Brief
Starting at the top of the entries below, set down each line exactly as written, and stop after the line containing "Given: Proceed with the Next > button".

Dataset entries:
=== Begin Enclosure ===
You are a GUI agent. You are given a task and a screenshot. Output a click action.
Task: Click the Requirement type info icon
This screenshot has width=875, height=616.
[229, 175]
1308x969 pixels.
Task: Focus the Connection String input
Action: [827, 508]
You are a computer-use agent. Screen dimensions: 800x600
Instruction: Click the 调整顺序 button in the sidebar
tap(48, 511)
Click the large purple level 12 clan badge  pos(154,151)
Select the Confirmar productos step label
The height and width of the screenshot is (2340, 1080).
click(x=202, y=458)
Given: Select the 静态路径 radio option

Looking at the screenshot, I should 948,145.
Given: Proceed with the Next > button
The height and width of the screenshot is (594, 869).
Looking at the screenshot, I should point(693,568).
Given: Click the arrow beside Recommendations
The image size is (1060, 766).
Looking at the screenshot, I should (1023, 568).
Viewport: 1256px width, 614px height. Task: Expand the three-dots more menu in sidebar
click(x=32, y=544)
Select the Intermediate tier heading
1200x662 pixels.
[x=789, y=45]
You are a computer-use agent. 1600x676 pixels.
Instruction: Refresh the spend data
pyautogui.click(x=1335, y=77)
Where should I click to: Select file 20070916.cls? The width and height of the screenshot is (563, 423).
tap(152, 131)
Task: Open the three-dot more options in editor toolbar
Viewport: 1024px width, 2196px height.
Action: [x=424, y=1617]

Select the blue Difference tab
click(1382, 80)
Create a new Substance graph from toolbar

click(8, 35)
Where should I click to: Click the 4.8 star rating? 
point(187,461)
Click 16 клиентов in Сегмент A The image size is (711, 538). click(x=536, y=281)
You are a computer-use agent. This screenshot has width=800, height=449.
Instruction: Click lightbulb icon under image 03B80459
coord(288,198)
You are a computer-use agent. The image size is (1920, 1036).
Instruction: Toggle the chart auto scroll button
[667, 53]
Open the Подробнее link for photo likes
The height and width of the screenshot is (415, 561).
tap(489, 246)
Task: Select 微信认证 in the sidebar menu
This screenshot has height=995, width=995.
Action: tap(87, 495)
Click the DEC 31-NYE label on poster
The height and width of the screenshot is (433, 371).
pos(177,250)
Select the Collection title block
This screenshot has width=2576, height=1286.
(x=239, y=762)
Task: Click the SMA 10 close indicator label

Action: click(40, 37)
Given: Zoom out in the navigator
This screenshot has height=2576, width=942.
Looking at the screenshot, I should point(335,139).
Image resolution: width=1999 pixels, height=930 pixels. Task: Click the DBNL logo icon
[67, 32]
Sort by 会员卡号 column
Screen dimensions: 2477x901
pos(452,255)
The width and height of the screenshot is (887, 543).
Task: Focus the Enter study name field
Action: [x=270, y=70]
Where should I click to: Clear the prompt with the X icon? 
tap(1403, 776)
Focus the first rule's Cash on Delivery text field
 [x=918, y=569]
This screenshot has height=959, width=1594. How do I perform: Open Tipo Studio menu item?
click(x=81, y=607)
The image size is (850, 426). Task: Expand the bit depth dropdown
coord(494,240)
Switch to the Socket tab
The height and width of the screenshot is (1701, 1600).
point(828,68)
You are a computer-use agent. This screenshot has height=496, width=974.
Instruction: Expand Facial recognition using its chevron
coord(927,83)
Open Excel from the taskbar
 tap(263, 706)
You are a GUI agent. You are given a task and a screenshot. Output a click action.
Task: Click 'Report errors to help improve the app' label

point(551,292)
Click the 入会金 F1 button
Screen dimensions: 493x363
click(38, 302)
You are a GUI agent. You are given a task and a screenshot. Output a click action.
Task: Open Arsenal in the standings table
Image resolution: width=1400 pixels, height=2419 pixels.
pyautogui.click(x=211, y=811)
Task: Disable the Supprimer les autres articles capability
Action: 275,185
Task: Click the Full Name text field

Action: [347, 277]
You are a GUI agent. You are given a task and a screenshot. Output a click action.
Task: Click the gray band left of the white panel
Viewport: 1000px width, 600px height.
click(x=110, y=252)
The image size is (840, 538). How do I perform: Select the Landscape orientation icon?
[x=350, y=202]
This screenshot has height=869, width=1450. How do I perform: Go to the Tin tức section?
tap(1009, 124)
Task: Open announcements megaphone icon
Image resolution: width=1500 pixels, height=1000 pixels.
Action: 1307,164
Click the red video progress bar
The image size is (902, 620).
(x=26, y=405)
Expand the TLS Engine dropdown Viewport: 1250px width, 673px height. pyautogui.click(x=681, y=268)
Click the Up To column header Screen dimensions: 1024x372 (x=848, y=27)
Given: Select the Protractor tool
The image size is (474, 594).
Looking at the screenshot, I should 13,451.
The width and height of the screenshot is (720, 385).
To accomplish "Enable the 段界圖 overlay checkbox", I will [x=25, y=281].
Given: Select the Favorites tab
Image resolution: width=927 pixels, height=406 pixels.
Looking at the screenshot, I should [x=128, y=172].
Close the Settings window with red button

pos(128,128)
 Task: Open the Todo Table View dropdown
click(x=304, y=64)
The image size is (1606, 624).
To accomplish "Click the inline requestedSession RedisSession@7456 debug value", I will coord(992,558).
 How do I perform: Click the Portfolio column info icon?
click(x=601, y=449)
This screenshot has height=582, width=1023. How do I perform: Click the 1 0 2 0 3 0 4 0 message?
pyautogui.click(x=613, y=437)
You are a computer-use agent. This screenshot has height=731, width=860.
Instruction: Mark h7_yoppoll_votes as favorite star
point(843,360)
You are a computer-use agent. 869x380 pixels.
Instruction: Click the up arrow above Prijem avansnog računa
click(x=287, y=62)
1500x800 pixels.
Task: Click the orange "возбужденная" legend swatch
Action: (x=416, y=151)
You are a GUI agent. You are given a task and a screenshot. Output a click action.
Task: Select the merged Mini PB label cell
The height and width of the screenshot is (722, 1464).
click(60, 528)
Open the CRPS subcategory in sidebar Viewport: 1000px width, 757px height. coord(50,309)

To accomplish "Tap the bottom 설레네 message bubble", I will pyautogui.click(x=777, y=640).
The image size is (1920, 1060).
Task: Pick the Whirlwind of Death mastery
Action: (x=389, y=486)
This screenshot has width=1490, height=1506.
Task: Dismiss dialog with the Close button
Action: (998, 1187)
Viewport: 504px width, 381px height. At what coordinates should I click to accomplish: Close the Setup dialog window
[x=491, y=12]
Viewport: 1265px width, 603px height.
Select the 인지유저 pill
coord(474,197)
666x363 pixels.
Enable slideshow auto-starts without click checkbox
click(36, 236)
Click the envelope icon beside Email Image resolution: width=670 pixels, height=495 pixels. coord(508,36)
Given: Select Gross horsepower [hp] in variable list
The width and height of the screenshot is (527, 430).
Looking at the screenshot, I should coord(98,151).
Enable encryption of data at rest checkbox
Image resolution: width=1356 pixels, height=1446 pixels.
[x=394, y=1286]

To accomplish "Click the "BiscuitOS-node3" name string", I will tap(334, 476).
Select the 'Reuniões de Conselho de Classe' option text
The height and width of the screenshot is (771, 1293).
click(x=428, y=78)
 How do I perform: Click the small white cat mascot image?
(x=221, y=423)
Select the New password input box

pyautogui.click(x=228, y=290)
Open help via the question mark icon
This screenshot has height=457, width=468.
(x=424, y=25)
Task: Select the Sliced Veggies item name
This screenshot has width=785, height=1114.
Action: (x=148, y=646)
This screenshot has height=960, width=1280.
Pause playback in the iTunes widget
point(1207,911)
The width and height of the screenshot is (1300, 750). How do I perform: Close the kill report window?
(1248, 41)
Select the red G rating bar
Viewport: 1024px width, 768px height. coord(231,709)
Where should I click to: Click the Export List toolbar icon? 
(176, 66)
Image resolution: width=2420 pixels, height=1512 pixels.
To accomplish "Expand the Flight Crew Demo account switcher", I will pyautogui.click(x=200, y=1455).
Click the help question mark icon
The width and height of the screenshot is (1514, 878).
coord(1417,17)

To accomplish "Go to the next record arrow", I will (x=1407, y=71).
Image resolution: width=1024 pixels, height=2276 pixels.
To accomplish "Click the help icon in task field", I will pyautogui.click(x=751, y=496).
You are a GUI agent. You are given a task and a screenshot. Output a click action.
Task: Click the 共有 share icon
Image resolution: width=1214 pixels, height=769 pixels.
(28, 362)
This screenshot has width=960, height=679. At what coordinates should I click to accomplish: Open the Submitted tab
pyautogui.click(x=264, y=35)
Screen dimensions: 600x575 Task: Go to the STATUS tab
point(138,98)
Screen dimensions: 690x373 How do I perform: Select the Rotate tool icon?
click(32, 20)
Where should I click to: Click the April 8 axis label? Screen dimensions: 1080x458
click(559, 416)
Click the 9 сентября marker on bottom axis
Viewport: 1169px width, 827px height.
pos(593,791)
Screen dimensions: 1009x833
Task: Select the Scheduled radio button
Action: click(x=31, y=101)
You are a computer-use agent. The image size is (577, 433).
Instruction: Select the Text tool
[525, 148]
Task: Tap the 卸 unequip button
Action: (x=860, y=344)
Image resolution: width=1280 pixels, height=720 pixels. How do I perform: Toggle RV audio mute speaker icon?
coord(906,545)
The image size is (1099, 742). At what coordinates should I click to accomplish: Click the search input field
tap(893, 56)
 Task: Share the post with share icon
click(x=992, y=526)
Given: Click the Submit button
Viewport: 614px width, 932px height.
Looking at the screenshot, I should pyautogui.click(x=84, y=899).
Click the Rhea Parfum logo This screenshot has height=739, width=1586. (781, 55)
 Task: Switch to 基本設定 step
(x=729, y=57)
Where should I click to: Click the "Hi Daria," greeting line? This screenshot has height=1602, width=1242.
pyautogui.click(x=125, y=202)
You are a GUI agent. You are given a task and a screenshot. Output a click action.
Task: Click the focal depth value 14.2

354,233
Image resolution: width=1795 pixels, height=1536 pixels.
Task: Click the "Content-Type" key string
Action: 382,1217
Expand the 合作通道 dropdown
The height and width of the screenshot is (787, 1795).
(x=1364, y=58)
=== End Enclosure ===
Output below
You are a GUI agent. You are given a task and a screenshot. Output a click action.
Task: Click the Requirement type info icon
This screenshot has width=875, height=616.
[229, 175]
1308x969 pixels.
Task: Focus the Connection String input
Action: [827, 508]
You are a computer-use agent. Screen dimensions: 800x600
Instruction: Click the 调整顺序 button in the sidebar
tap(48, 511)
Click the large purple level 12 clan badge  pos(154,151)
Select the Confirmar productos step label
The height and width of the screenshot is (2340, 1080).
click(x=202, y=458)
Given: Select the 静态路径 radio option

Looking at the screenshot, I should 948,145.
Given: Proceed with the Next > button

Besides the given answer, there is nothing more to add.